(Records for locating the described items)
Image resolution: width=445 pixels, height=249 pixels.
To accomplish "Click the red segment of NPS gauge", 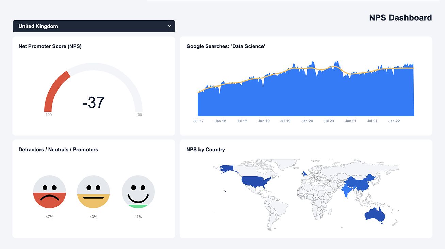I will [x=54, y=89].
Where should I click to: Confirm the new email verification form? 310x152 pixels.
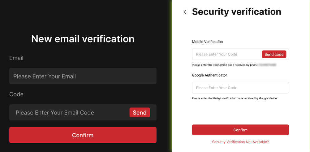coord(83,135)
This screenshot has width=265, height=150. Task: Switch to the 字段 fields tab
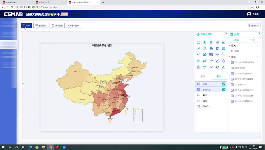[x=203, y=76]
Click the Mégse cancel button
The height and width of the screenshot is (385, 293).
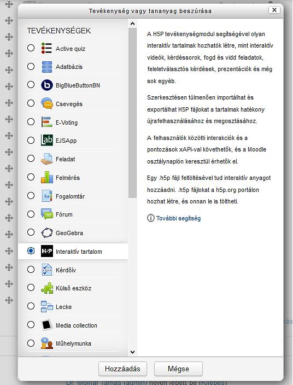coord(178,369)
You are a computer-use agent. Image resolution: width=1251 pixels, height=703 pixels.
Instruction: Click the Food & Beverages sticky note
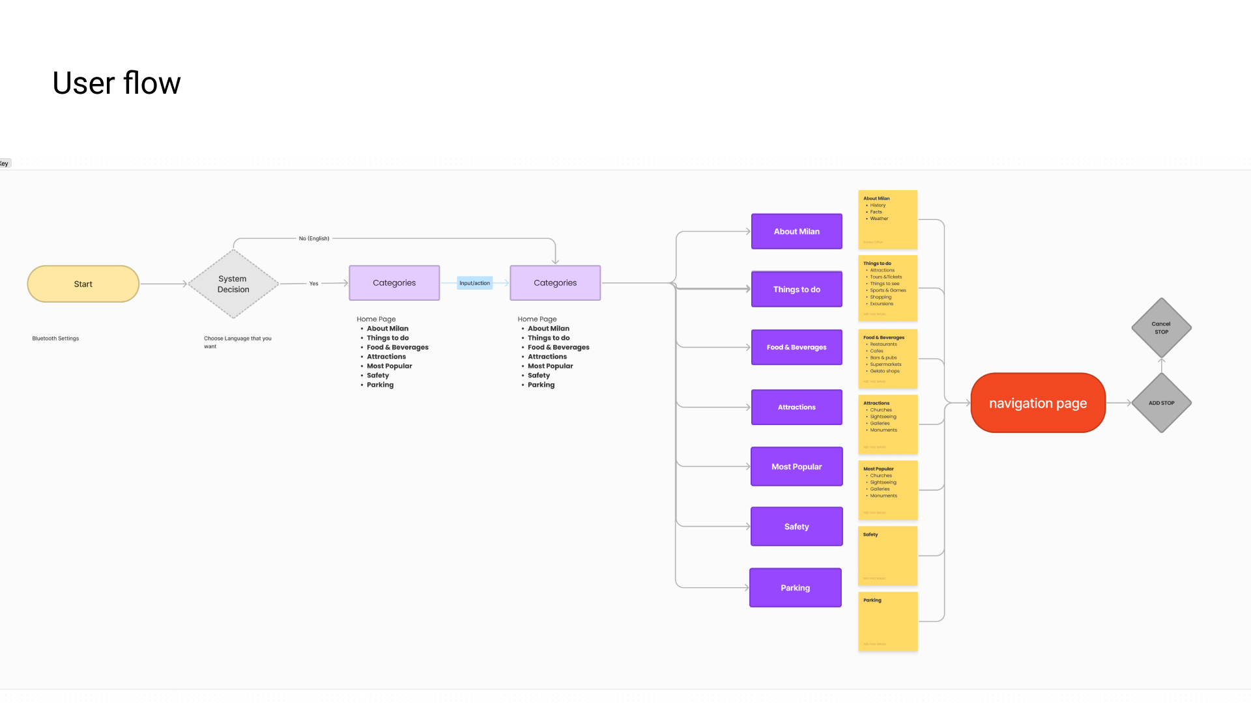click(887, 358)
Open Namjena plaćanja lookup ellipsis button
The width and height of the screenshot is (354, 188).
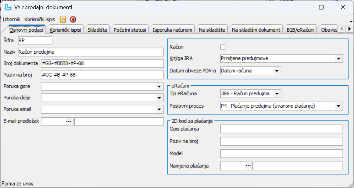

Required task
Pull out every line in the items above that contains the string "button", matching its case exactly.

Solution to the problem
Click the Mégse cancel button
Open Namjena plaćanja lookup ellipsis button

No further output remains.